-- EXERCISE OBJECTIVE --
Lay out every line of the listing below as a Markdown table with the columns "Row" and "Listing line", numbering the rows in order and omitting blank lines.

[Word and item position data]
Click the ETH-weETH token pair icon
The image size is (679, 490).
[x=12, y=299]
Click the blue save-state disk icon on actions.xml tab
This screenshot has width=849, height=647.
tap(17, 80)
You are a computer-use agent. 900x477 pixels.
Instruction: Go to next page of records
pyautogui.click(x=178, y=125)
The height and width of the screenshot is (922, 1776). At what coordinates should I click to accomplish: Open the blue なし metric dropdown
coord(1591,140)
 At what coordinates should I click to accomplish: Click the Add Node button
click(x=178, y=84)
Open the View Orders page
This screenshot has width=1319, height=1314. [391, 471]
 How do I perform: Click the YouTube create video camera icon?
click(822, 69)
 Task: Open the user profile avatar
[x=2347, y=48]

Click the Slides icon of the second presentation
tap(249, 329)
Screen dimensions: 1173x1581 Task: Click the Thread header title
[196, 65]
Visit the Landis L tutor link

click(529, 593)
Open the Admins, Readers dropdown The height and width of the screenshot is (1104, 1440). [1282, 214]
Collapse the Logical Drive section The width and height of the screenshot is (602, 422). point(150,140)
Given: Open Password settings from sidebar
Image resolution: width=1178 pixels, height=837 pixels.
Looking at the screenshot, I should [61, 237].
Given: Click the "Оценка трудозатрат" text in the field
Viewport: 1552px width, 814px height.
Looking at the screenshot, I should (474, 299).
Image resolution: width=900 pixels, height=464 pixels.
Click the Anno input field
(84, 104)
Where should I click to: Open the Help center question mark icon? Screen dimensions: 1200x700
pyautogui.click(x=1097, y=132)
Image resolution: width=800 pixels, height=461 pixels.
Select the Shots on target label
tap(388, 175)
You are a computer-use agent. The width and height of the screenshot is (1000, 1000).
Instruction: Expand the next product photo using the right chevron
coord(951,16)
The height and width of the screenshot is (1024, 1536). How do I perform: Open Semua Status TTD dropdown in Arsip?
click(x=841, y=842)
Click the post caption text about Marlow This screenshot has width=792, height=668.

-- IN RESPONSE --
| Row | Listing line |
|---|---|
| 1 | Click the ETH-weETH token pair icon |
| 2 | The image size is (679, 490). |
| 3 | [x=12, y=299] |
| 4 | Click the blue save-state disk icon on actions.xml tab |
| 5 | This screenshot has width=849, height=647. |
| 6 | tap(17, 80) |
| 7 | You are a computer-use agent. 900x477 pixels. |
| 8 | Instruction: Go to next page of records |
| 9 | pyautogui.click(x=178, y=125) |
| 10 | The height and width of the screenshot is (922, 1776). At what coordinates should I click to accomplish: Open the blue なし metric dropdown |
| 11 | coord(1591,140) |
| 12 |  At what coordinates should I click to accomplish: Click the Add Node button |
| 13 | click(x=178, y=84) |
| 14 | Open the View Orders page |
| 15 | This screenshot has width=1319, height=1314. [391, 471] |
| 16 |  How do I perform: Click the YouTube create video camera icon? |
| 17 | click(822, 69) |
| 18 |  Task: Open the user profile avatar |
| 19 | [x=2347, y=48] |
| 20 | Click the Slides icon of the second presentation |
| 21 | tap(249, 329) |
| 22 | Screen dimensions: 1173x1581 Task: Click the Thread header title |
| 23 | [196, 65] |
| 24 | Visit the Landis L tutor link |
| 25 | click(529, 593) |
| 26 | Open the Admins, Readers dropdown The height and width of the screenshot is (1104, 1440). [1282, 214] |
| 27 | Collapse the Logical Drive section The width and height of the screenshot is (602, 422). point(150,140) |
| 28 | Given: Open Password settings from sidebar |
| 29 | Image resolution: width=1178 pixels, height=837 pixels. |
| 30 | Looking at the screenshot, I should [61, 237]. |
| 31 | Given: Click the "Оценка трудозатрат" text in the field |
| 32 | Viewport: 1552px width, 814px height. |
| 33 | Looking at the screenshot, I should (474, 299). |
| 34 | Image resolution: width=900 pixels, height=464 pixels. |
| 35 | Click the Anno input field |
| 36 | (84, 104) |
| 37 | Where should I click to: Open the Help center question mark icon? Screen dimensions: 1200x700 |
| 38 | pyautogui.click(x=1097, y=132) |
| 39 | Image resolution: width=800 pixels, height=461 pixels. |
| 40 | Select the Shots on target label |
| 41 | tap(388, 175) |
| 42 | You are a computer-use agent. The width and height of the screenshot is (1000, 1000). |
| 43 | Instruction: Expand the next product photo using the right chevron |
| 44 | coord(951,16) |
| 45 | The height and width of the screenshot is (1024, 1536). How do I perform: Open Semua Status TTD dropdown in Arsip? |
| 46 | click(x=841, y=842) |
| 47 | Click the post caption text about Marlow This screenshot has width=792, height=668. |